# Thinking of Buying Canon PIXMA MP750



## cobefn (Mar 25, 2005)

I am thinking of buying this Printer to replace my Lexmark 3100 (only 6 months old) what can I say,we all make mistakes don't we? I have been doing some research and I came across the Canon PIXMA MP750, however, there seems to be very few reviews on this model so I would appreciate anyone who has one telling me what they think of it, or if anyone knows of any reviews anywhere on the web could you please give me a link. Thanks


----------



## pdougan (Feb 22, 2005)

I bought the mp 780 a couple of weeks ago. It is the 750 with the addition of FAX. That is not long enough to give you a valid opinion other than my initial impression which is good. :up: It is definitely fast. If I am going to have a complaint, it will be two. The autofeed for the new paper has a bad tendency to jam, and Canon will be no help in getting it fixed. It is a design flaw. I am replacing another Canon multifunction; it had the same problem, guess I am a glutton for punishment  The 750 has a under carriage 150 page cassette that has been working flawlessly, so I just default everything to it. The second thing is the ink supplies are too small especially the black. Be sure to have backup on hand because they don't give you much warning. Surprisingly, Amazon had the best price when I bought. It was too big a difference over Hewlett-Packard not to take a chance. If it didn't have the extra cassette, I'd probably be pissed. If you have a high tolerance for minor irritants like misfeeds, I think you will like the 750 a lot.


----------



## cobefn (Mar 25, 2005)

Thanks for taking the time to reply pdougan, as I intend to buy the 750 I take it I wont suffer the paper jams you had with the 780, you say the 750 cassette works flawlessly. I have found many places that will supply ink carts for the 750 at around the £2.00 mark each, so that almost eliminates the ink usage grumble. My Lexmark all in one uses ink like a demon, each time I switch it on it seems they have gone down another bar! and they cost about £15.00 each!!!!,,,it was a bad mistake the Lexmark, but what can I say , it was Cheap!, now I've spent more on carts than I paid for the printer! and I've only replaced 3 !!! What is the 750/780 like printing direct on to CD/DVDs? as this was the main selling point for me.


----------



## woodrow (Dec 20, 2003)

I bought a Canon mp390 about six months ago and it works great


----------



## AvvY (Oct 8, 2004)

I too bought an MP390 and it is excellent. I read a review in Choice magazine in Australia which is produced by the consumer watchdogs, and it listed the Cannon PIXIMA MP750 at the top as the best buy. I'd say go for it. Unfortunately I can't link you to their site - well I can - buy they change for access to view the article. Anyhow, Choice is produced by the Australina Consumer Association, and are the standard for a lot of tests of this nature in Australia.

Late,


----------



## rodsrescue (Mar 5, 2004)

If your main requirement is for printing directly onto CDs/DVDs in Canon you can't beat my ip4000, the paper feed has NEVER jammed. I leave A4 in the paper feeder and 4x6photo paper in the cassette below (which can also hold up to A4). The duplex printing feature brilliant (prints on both sides of the paper automatically) along with auto collation I often leave many double sided pages to print while I go off to do something else. I realise this is not the printer you asked about, but I just thought you may like to be aware of it. At present it comes out top in every survey I have seen.
Happy printing


----------



## 12gaff34 (May 18, 2005)

I have also purchased the Canon MP750 recently, but I am having a real problem with it. Apparently it is related to a bug in my computer rather than the printer itself, but maybe someone here can help...

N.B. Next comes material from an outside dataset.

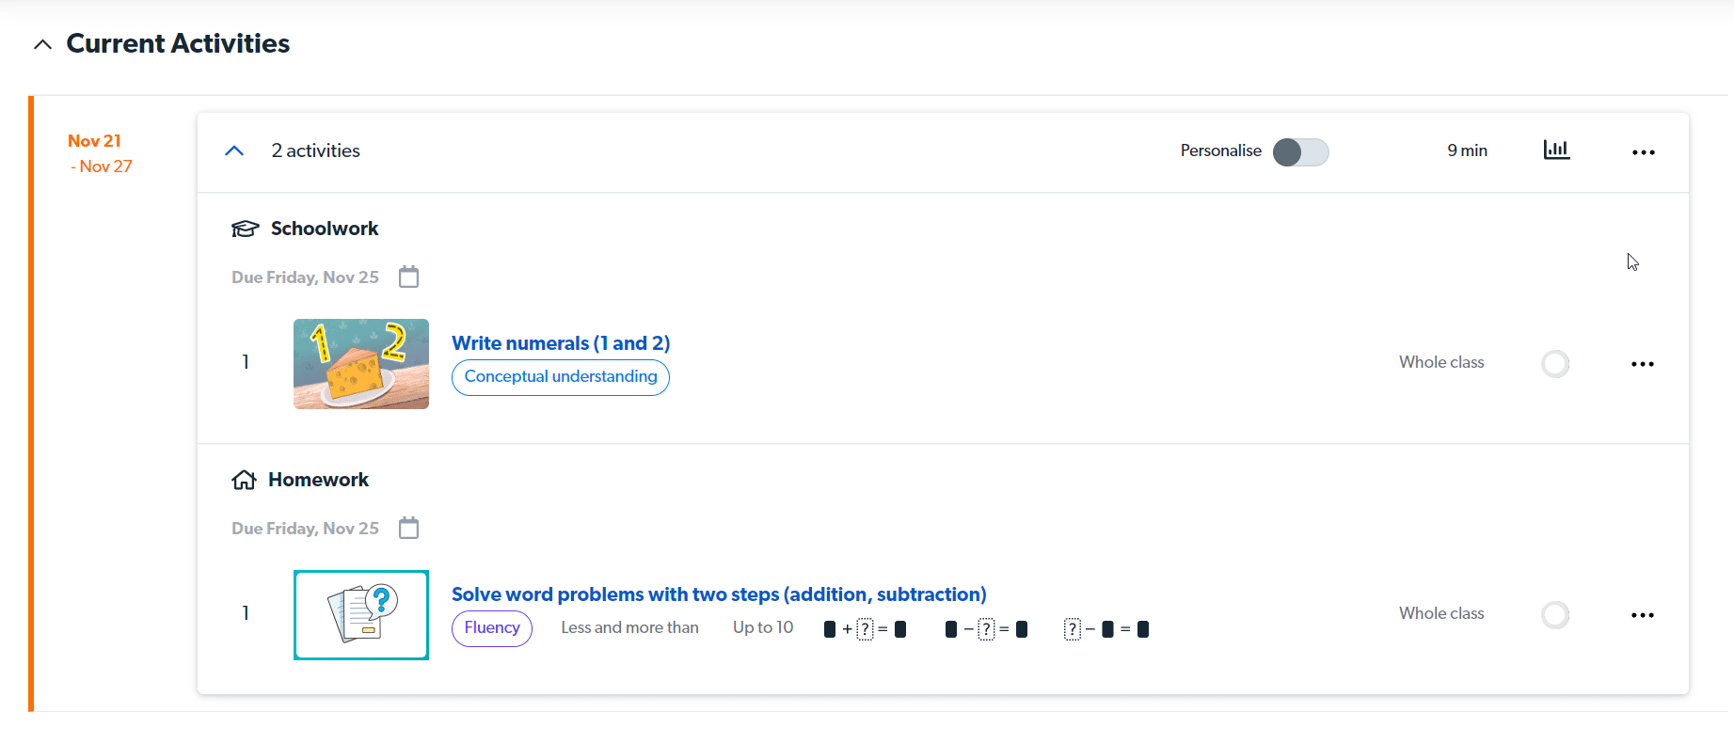This screenshot has height=744, width=1734.
Task: Click the Homework house icon
Action: coord(244,480)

Basically I get a variety of errors trying to print. Not every time, but often when the document is longer than one page, the printer freezes up completely. It gives me the message that it is "Printing," but nothing is happening. From here, I cannot even turn it off. I have to cut power to it in order to reset it.

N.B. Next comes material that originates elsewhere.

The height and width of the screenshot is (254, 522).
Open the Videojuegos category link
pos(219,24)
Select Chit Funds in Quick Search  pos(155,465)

Sometimes when the printer is on, and the printer status is "Ready" (according to the Printers folder), the program (Word, Acrobat, etc.) tells me that the "printer is not responding" when I try to print.
If I restart the whole shebang, it's fine for another couple of pages, then it freezes up again.

Very frustrating. Canon of course blames it on the way my computer is allocating memory to the print spool. I recently had a computer tech in to clean up my system (Spyware, Adware, etc.). That worked to a small degree, but it's still giving me headaches.

Any suggestions? Windows 2000, 196K RAM.


----------